─── Entries shown ───

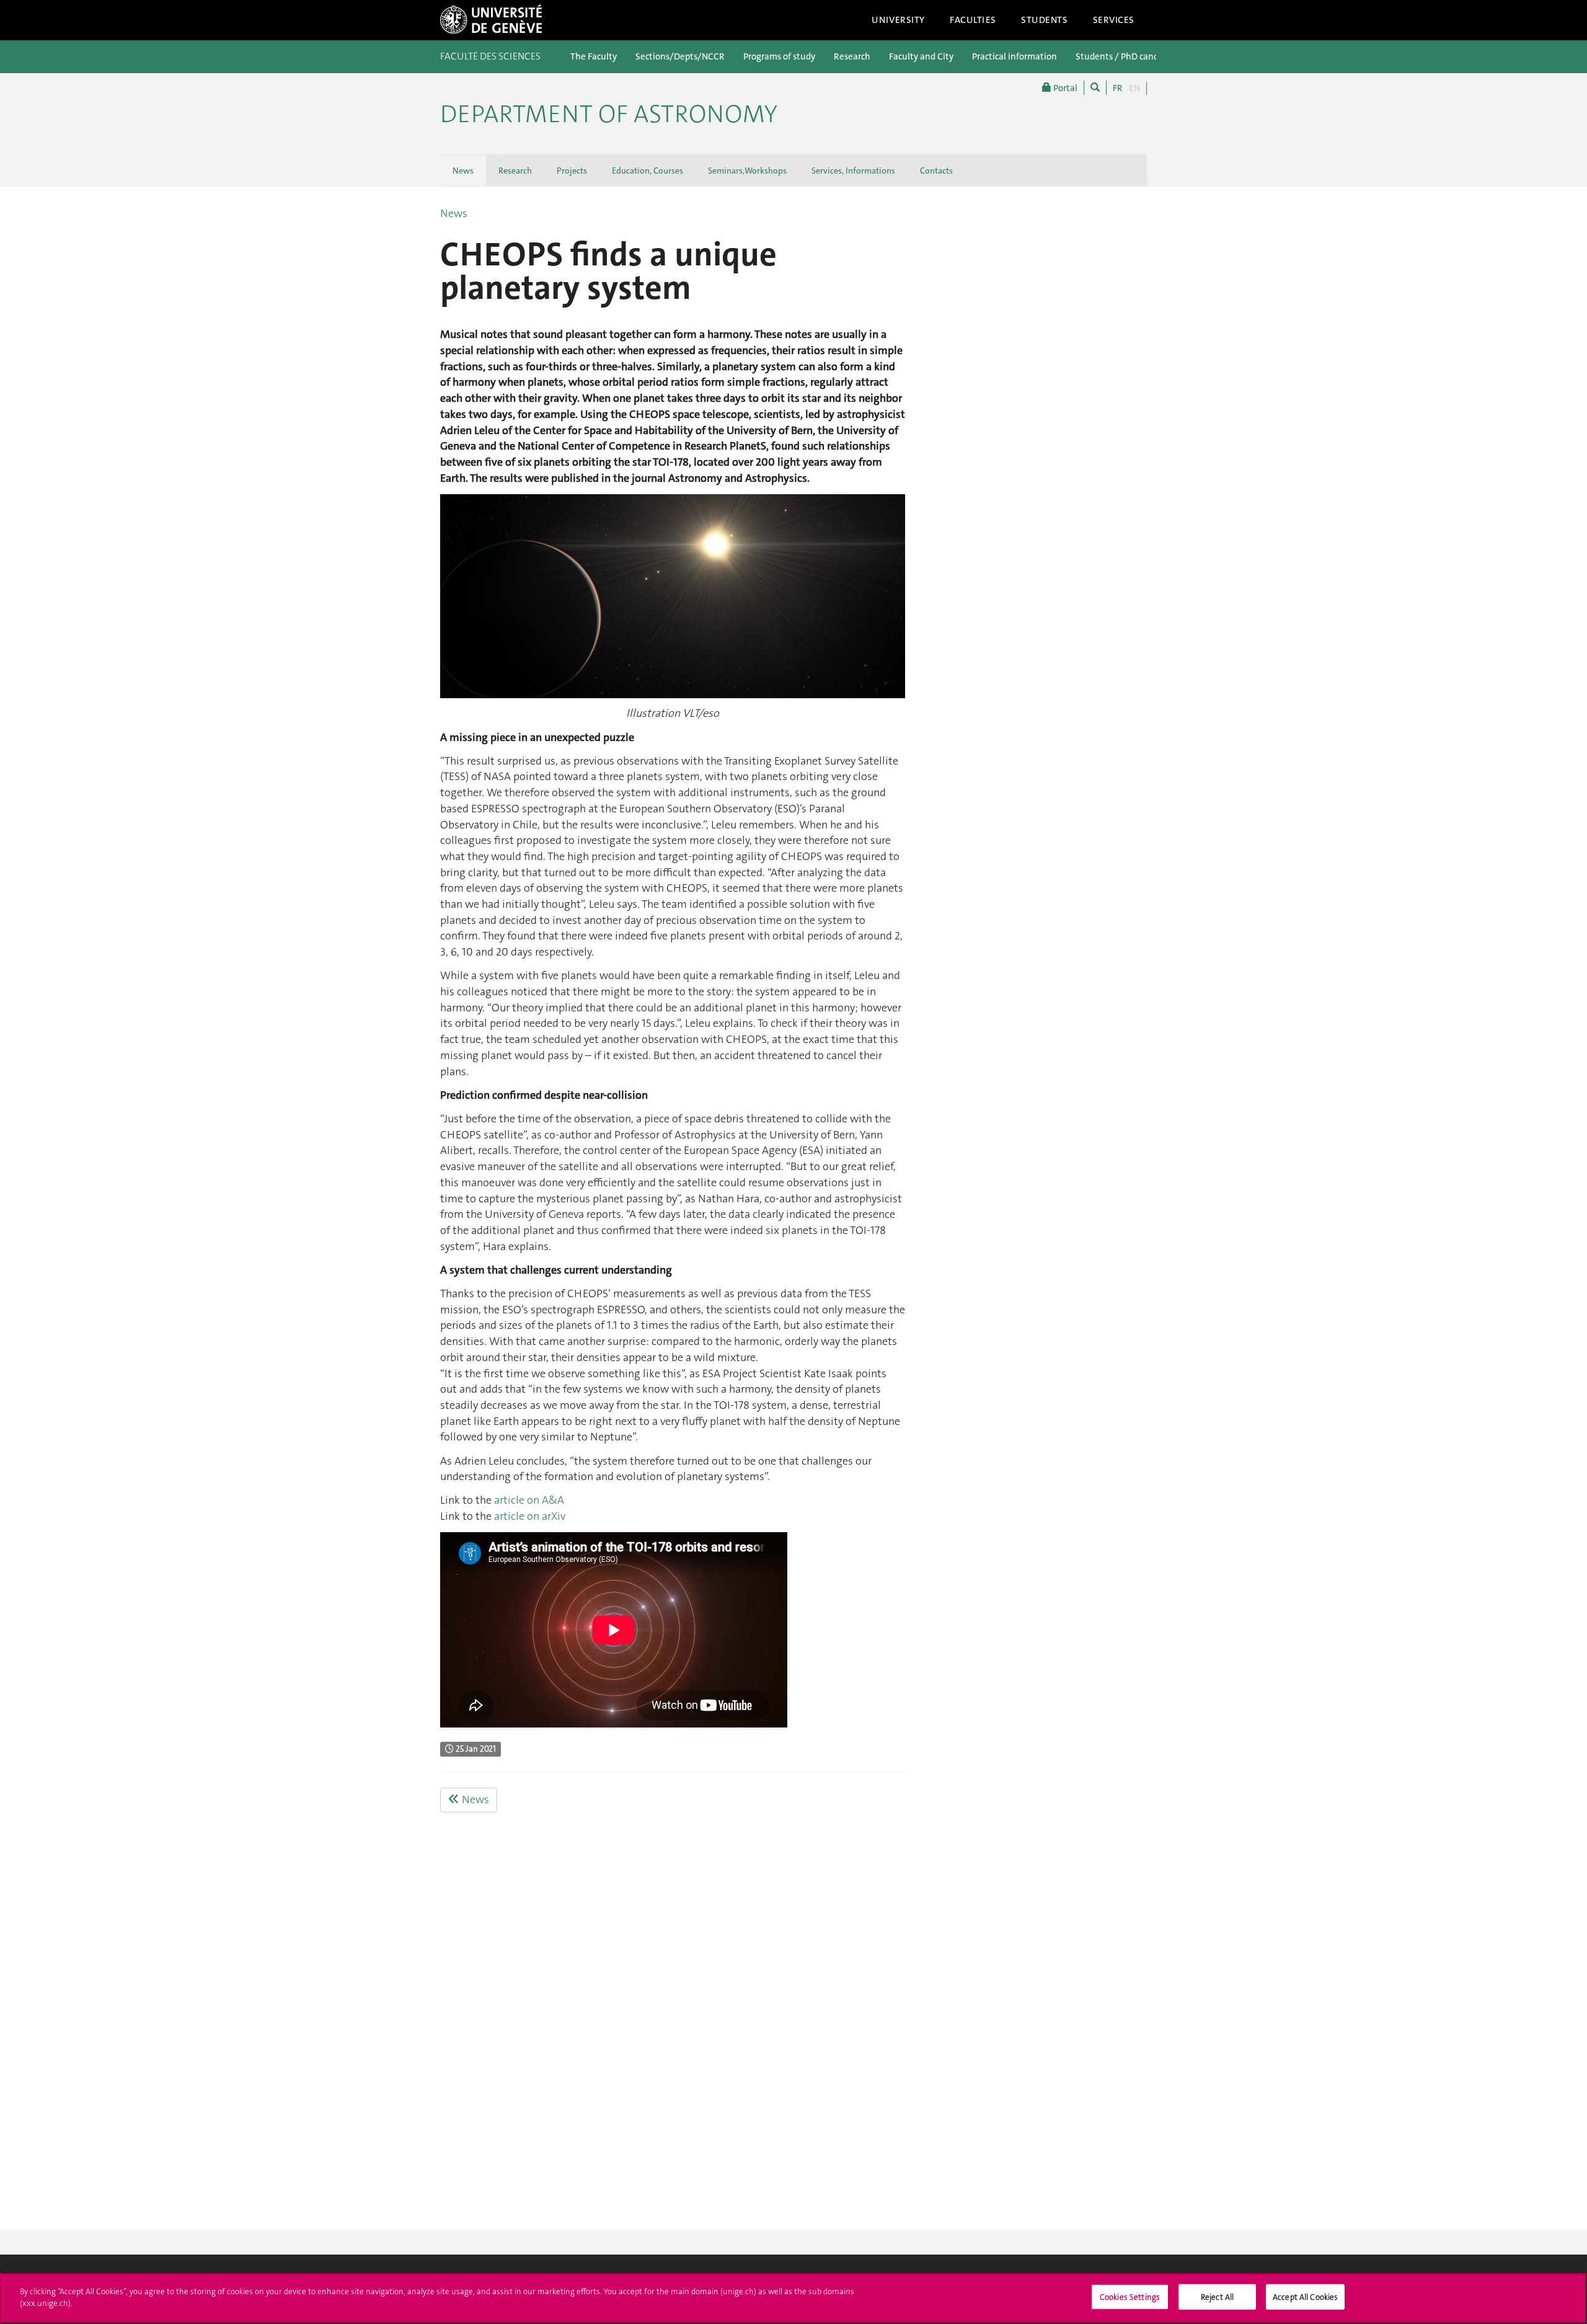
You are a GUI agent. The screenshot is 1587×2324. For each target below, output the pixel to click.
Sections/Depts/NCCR (680, 56)
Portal (1064, 88)
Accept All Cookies (1305, 2297)
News (463, 170)
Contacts (936, 170)
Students (1044, 20)
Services (1114, 20)
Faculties (973, 20)
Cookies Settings (1130, 2297)
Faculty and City (921, 56)
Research (852, 56)
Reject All (1217, 2297)
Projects (572, 170)
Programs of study (779, 56)
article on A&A (529, 1499)
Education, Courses (647, 170)
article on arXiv (529, 1516)
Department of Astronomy (608, 114)
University (898, 20)
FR (1118, 88)
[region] (793, 2298)
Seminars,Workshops (747, 170)
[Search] (1095, 88)
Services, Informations (853, 170)
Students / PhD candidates (1129, 56)
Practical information (1014, 56)
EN (1134, 88)
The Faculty (593, 56)
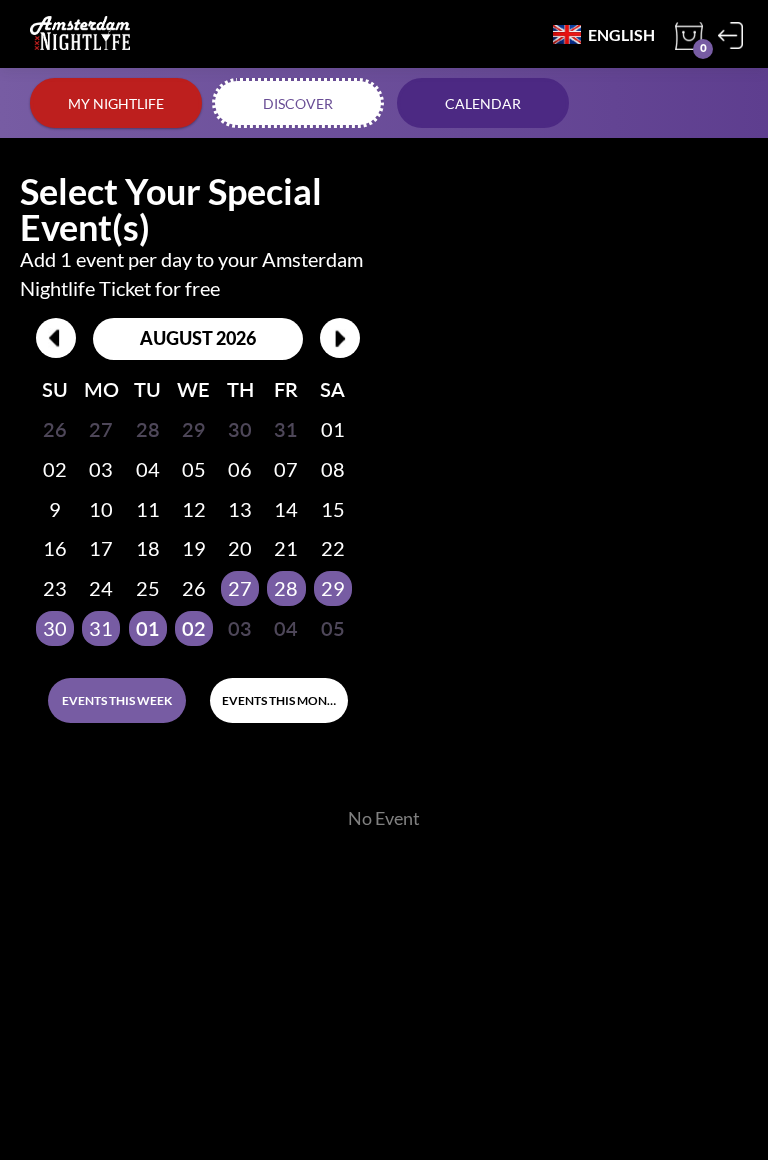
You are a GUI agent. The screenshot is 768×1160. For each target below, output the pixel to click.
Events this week (117, 700)
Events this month (282, 700)
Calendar (483, 103)
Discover (298, 103)
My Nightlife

───

Task details
Every line from the one containing "Events this month (282, 700)" through the end of the data must be repeated exactly, and no other line.

Written response
Events this month (282, 700)
Calendar (483, 103)
Discover (298, 103)
My Nightlife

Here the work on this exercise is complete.